Treatment of pancreatic ductal adenocarcinoma (PDAC), a common pancreatic cancer is a therapeutic challenge. It’s one of the deadliest  types of cancer.

Despite modern treatment regimens and therapies, based on patients’ fitness, organ function, comorbidities, only about 12% of people diagnosed with this cancer survive five years after treatment.

In PDAC, the supporting structures of the cancer cells (stroma) is very dense and heterogeneous and could be the reason for resistance to most therapies. This could be due to lower levels of neo-antigens (protein that form on cancer cells when certain mutations occur in tumor DNA), the unique immunosuppressive tumor microenvironment (TME) and low levels of intra-tumoral infiltrating T-lymphocytes that can create the host to mount an attack on cancer.

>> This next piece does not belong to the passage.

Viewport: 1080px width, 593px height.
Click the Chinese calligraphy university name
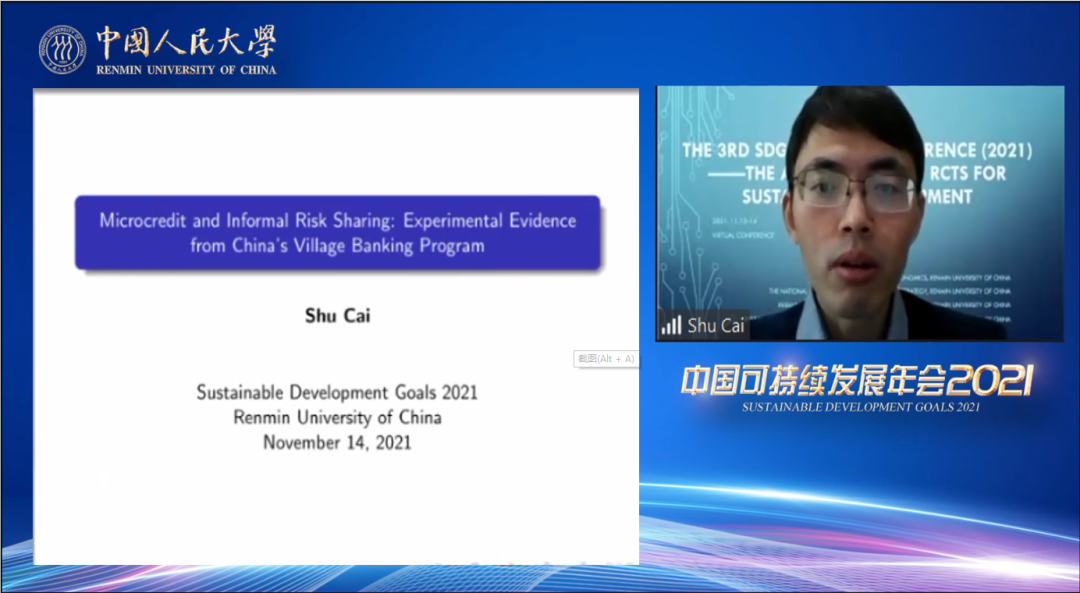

Also whether pancreatic cancer cells produce neo-antigens—proteins that can be effectively targeted by the immune system—hasn’t been very clear so far.

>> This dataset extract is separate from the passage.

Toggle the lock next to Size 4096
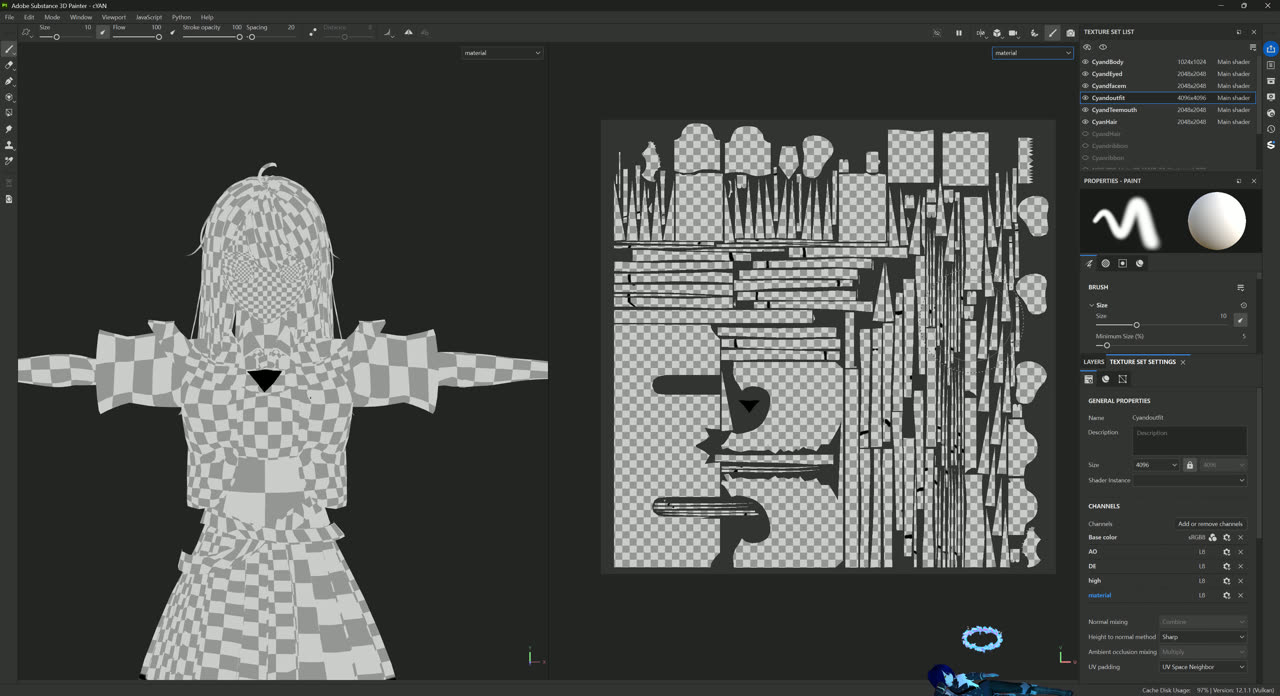(1190, 465)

Recent progress in the field of immunotherapy (drugs that help the body’s immune system attack tumors) and checkpoint inhibitors have shown little promise when it comes to PDAC.

An NIH-funded research team, led by Memorial Sloan Kettering Cancer Center (MSKCC) have been developing a personalized mRNA cancer-treatment vaccine. It is designed to help immune cells recognize specific neo-antigens on patients’ pancreatic cancer cells.

After surgery samples of  study participants were sent for gene sequencing on the tumors, to find proteins that might trigger an immune response. This information was used to create a personalized mRNA vaccine for each patient. Each vaccine targeted up to 20 neo-antigens.

Customized vaccines were successfully created for 18 of the 19 study participants..

All patients received targeted drugs before vaccination. This drug, called an immune checkpoint inhibitor (works at the level of cell-cycle), prevents cancer cells from suppressing the immune system.

The vaccine was then given in nine doses over several months. After the first eight doses, study participants also started standard chemotherapy followed by a ninth booster dose.

The vaccines activated powerful immune cells, called T cells that could recognize the pancreatic cancer specific to the patient for 50% of the vaccinated patients.

To track the T cells made after vaccination, the research team developed a novel computational strategy. Their analysis showed that T cells that recognized the neo-antigens were not found in the blood before vaccination.

By a year and a half after treatment, the cancer had not returned in any of the people who had a strong T cell response to the vaccine. In contrast, among those whose immune systems didn’t respond to the vaccine, the cancer recurred within an average of just over a year. In one patient with a strong response, T cells produced by the vaccine even appeared to eliminate a small tumor that had spread to the liver. These results suggest that the T cells activated by the vaccines kept the pancreatic cancers in check.